With that disclaimer, ADPH reported a total of 4,657 cases (incl. 679 probables) over the last 2 days, more than I expected. On Christmas Day, the average positivity rate for the prior 7 days was between 35% and 38%, according to BamaTracker and Johns Hopkins. The rate declined slightly today.
Hospitalizations remain high - 2,470 confirmed patients in just 96 reporting hospitals. That’s an average of 25.73 patients per hospital. If a full complement of 105-110 hospitals were reporting, there likely would be somewhere between 2,700 and 2,800 patients. As hospitalizations have risen, so too has Alabama’s death rate … We are now 8th in the nation in reported deaths per capita over the last 7 days.

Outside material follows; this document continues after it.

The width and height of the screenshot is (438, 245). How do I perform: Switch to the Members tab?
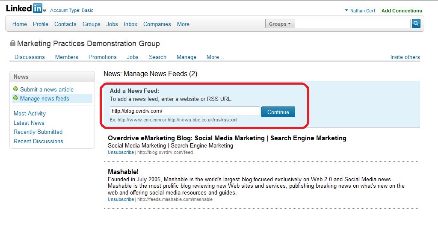[x=66, y=57]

According to The Covid Tracking Project, the state with the fastest growing rate of infection per capita this week happens to be California - 92.2 per 100K population - followed by Tennessee at 88 per 100K population. Alabama is 4th with 77.9 cases per 100K population ... and our rapid rise is being led by our largest metropolitan area surrounding Birmingham, which is in Jefferson County.
This week, Jefferson County has seen 105.8 new reported cases per 100K population, which is 15% higher than that of California. Of the 10 most populous counties in the State, only Morgan County (home of Decatur) has a faster current rate of growth (113.2 per 100K). Jefferson’s per capita case count is twice that of Mobile County (51.9 per 100K) and nearly double the rate in Montgomery County (55.9 per 100K).

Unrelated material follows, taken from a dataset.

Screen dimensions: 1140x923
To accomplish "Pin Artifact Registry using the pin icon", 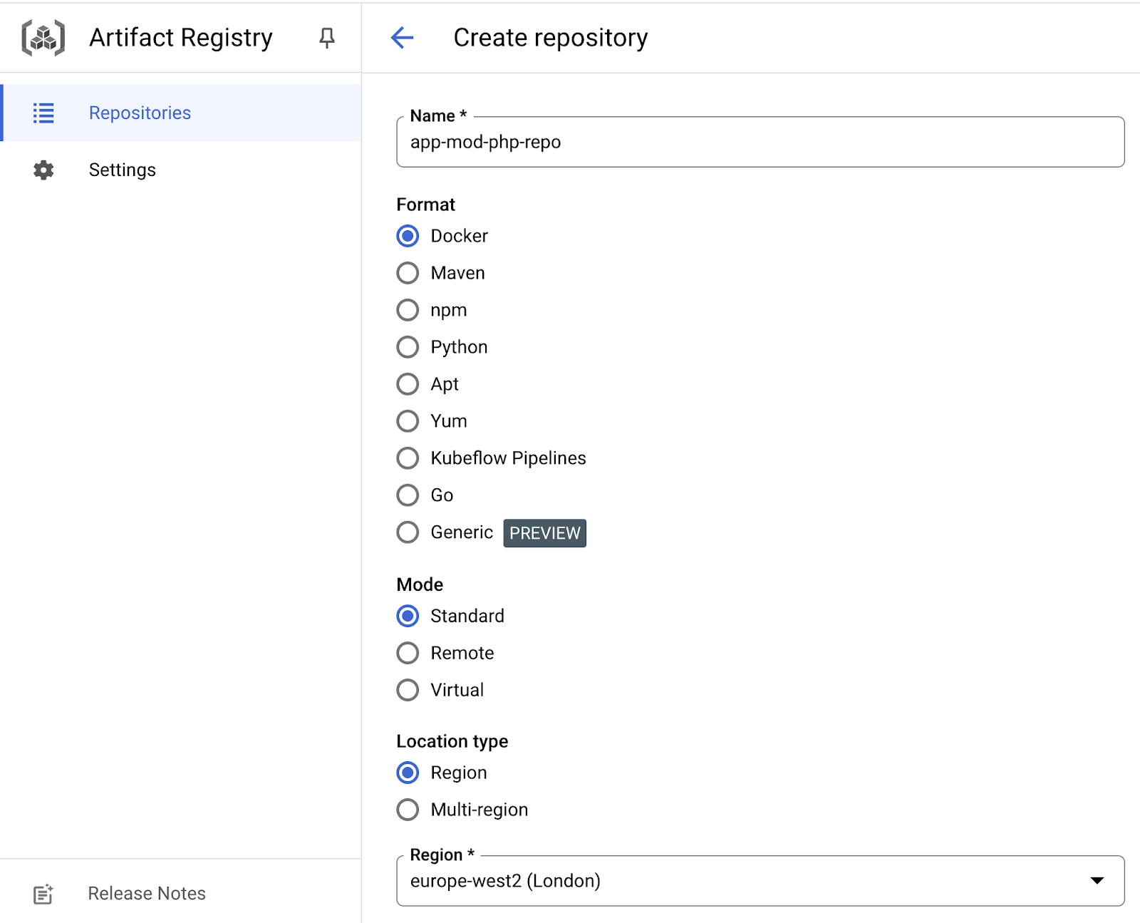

To give you even more context, Jefferson County (population 658,000) has reported 4,851 cases in the last 7 days, while Norway (population 5.4 million) has reported 3,071 cases; Finland (population 5.5 million) just 1,703 cases; and Australia (population 25.6 million) a grand total of just 182 cases over the same 7-day period. There will be those who say it’s not fair to compare an Alabama county to Australia, a sovereign nation surrounded by water that can close its borders. But, why can’t Jefferson County compete with Finland, a nation of more than 5 million people sandwiched between Russia and Sweden, two nations with very high infection rates?

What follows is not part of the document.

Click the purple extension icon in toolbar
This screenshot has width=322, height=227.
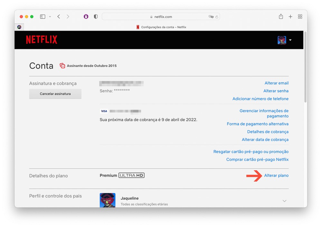pos(86,16)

Some day, when this pandemic is in the rear-view mirror, studies hopefully will expose why the U.S. is uniquely inept in its battle against this virus. I hope someone also will explain why Alabama has been uniquely unable to contain this virus, leading the South in per capita infections ... virtually ever since this summer. The totals:
12/12 - 4066
12/13 - 2790
12/14 - 2264
12/15 - 3638
12/16 - 4107
12/17 - 4695
12/18 - 5348
12/19 - 4221
12/20 - 2548
12/21 - 2380
12/22 - 4979
12/23 - 4758
12/24 - 3625
12/25 - 1032
We seemed to be doing a little better last July, after Gov. Ivey issued a mask mandate, which she has continued. It wasn’t enforced though and Alabama citizens haven’t been wearing masks or socially distancing. All of us are paying for it.